> _Your instructions_
Return the data below exactly, but only from the line containing "Open Annex B.docx" through the line containing "Task: Open more", with both of those lines included.

Collection entries

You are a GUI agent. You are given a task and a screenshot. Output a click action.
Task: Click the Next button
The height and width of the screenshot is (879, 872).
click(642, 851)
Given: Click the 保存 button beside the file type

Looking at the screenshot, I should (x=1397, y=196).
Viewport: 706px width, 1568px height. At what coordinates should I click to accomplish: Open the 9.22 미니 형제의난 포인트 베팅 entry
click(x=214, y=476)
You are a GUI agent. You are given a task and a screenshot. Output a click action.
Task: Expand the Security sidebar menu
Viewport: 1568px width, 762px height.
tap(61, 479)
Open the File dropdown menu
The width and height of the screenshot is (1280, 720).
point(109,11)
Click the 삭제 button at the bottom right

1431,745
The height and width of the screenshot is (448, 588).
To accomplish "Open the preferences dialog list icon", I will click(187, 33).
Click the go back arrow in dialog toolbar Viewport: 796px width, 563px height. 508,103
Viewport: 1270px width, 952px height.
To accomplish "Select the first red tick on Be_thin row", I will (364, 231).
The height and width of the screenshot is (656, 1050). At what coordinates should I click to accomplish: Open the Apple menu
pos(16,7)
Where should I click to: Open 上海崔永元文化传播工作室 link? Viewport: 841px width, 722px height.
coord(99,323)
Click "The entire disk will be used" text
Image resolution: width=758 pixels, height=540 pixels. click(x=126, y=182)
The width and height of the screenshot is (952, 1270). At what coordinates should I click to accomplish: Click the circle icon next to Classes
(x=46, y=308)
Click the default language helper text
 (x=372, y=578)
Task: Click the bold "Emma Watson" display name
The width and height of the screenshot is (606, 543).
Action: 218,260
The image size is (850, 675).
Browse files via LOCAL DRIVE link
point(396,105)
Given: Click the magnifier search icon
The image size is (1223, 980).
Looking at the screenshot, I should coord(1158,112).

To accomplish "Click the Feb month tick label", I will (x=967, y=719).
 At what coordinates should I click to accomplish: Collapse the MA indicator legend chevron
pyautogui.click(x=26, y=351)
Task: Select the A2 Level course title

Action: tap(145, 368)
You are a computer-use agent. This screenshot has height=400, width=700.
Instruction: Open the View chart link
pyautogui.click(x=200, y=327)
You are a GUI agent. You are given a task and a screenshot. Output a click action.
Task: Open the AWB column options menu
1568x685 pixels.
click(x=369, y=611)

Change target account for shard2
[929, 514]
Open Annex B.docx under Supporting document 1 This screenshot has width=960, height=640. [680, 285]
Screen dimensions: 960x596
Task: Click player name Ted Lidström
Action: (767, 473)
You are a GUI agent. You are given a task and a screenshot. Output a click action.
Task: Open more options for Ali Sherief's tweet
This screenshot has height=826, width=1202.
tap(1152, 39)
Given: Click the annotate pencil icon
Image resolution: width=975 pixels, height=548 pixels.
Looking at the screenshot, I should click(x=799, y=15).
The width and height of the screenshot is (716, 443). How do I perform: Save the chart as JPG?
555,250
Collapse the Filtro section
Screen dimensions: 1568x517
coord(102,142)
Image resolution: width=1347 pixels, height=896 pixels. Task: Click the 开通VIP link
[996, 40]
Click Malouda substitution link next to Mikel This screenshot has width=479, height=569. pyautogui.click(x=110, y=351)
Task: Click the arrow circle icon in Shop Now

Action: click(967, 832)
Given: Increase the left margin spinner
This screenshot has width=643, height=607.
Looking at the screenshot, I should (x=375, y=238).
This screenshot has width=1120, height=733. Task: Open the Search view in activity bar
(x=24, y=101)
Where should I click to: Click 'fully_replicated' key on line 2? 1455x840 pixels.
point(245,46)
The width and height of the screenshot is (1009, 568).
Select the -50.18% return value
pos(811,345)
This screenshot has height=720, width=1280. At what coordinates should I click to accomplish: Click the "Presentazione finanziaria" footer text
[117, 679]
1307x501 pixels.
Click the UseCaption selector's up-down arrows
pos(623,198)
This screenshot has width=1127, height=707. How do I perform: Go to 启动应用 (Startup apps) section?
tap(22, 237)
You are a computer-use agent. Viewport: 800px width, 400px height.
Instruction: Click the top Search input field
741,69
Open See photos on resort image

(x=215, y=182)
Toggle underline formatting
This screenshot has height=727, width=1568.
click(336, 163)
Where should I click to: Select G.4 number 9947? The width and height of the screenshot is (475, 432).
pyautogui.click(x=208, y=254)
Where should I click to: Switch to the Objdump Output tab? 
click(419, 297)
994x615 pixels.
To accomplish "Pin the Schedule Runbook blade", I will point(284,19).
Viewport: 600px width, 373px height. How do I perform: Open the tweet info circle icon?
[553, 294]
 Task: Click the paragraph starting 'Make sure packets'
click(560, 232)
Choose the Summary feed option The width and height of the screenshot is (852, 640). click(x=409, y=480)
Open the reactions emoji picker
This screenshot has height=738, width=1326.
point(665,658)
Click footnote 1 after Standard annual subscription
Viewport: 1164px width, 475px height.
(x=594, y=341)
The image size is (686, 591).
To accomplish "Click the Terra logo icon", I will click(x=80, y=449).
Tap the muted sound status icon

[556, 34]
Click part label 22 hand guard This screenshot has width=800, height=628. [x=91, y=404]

> _Expected answer_
Open Annex B.docx under Supporting document 1 This screenshot has width=960, height=640. [680, 285]
Screen dimensions: 960x596
Task: Click player name Ted Lidström
Action: (767, 473)
You are a GUI agent. You are given a task and a screenshot. Output a click action.
Task: Open more options for Ali Sherief's tweet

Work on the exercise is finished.